## TEXT SHOWN

The BBC has reported that a survey held by the Royal College of Pathologists indicates that patients are facing delays in diagnosis due to shortages among pathology staff. The survey found that of the NHS histopathology departments that responded, only 3% had enough staff to meet current clinical demand.
Professor Jo Martin, president of the Royal College of Pathologists, states that the cost of these staff shortages is “high for both patients and for our health services,” highlighting that, “for patients, it means worrying delays in diagnosis and treatment.”
The report found that the demand for pathology services has grown significantly in recent years but there has been no corresponding increase in the number of pathology staff. The Royal College of Pathologists carried out a workforce survey of histopathology departments through the UK in 2017 and of the 158 departments in the UK, 103 responded. It was found that 45% of the departments have to outsource work while half were forced to use locums.

## AIM OF THE EXERCISE
Pick up the report on pathology staff shortages after its last sentence and keep it going.

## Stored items
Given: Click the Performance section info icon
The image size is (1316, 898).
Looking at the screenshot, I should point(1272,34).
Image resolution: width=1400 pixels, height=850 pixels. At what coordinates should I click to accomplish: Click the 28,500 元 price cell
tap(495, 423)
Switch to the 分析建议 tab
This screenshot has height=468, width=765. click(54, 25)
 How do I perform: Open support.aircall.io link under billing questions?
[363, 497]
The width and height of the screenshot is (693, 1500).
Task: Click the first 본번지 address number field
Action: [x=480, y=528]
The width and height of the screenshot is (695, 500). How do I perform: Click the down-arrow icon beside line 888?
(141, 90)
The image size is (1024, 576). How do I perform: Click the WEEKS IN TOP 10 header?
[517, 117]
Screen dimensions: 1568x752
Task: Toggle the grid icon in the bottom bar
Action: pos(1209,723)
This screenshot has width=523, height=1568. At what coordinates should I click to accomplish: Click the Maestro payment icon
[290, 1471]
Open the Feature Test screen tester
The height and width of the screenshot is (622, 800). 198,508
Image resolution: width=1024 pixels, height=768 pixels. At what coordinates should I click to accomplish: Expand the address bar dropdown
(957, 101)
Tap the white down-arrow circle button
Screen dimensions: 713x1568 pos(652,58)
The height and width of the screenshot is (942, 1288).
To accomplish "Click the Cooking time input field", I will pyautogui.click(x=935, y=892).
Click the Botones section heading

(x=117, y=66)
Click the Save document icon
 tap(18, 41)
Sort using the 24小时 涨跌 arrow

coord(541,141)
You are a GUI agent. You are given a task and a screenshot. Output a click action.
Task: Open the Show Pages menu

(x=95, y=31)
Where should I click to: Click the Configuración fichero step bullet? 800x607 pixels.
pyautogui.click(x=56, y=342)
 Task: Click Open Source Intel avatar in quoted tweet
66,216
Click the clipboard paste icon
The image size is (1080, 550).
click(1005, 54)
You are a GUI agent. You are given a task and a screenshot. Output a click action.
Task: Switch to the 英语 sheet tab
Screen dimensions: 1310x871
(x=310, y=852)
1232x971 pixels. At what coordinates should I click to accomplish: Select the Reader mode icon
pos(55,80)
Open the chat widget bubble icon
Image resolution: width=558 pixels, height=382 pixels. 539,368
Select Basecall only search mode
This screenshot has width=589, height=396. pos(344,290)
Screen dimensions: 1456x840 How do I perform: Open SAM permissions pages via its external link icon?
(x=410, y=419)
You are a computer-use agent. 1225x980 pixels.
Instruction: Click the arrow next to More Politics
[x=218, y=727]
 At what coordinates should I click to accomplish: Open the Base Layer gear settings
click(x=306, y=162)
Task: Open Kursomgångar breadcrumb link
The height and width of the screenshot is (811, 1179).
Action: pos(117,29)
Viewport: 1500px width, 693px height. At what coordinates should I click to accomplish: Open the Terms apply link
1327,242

## OUTPUT BELOW
The report suggests that histopathologists are facing significant pressure from growing workloads due to new NHS screening programmes, and highlights a possible retirement crisis, with a quarter of all staff aged 55 or over. Professor Martin says, “Making sure pathology services can cope with current and future demand is essential if we are to ensure early diagnosis and improve outcomes for patients.”
In light of this report, the Royal College of Pathologists is calling for better IT systems, more funded training places and further investment in pathology services.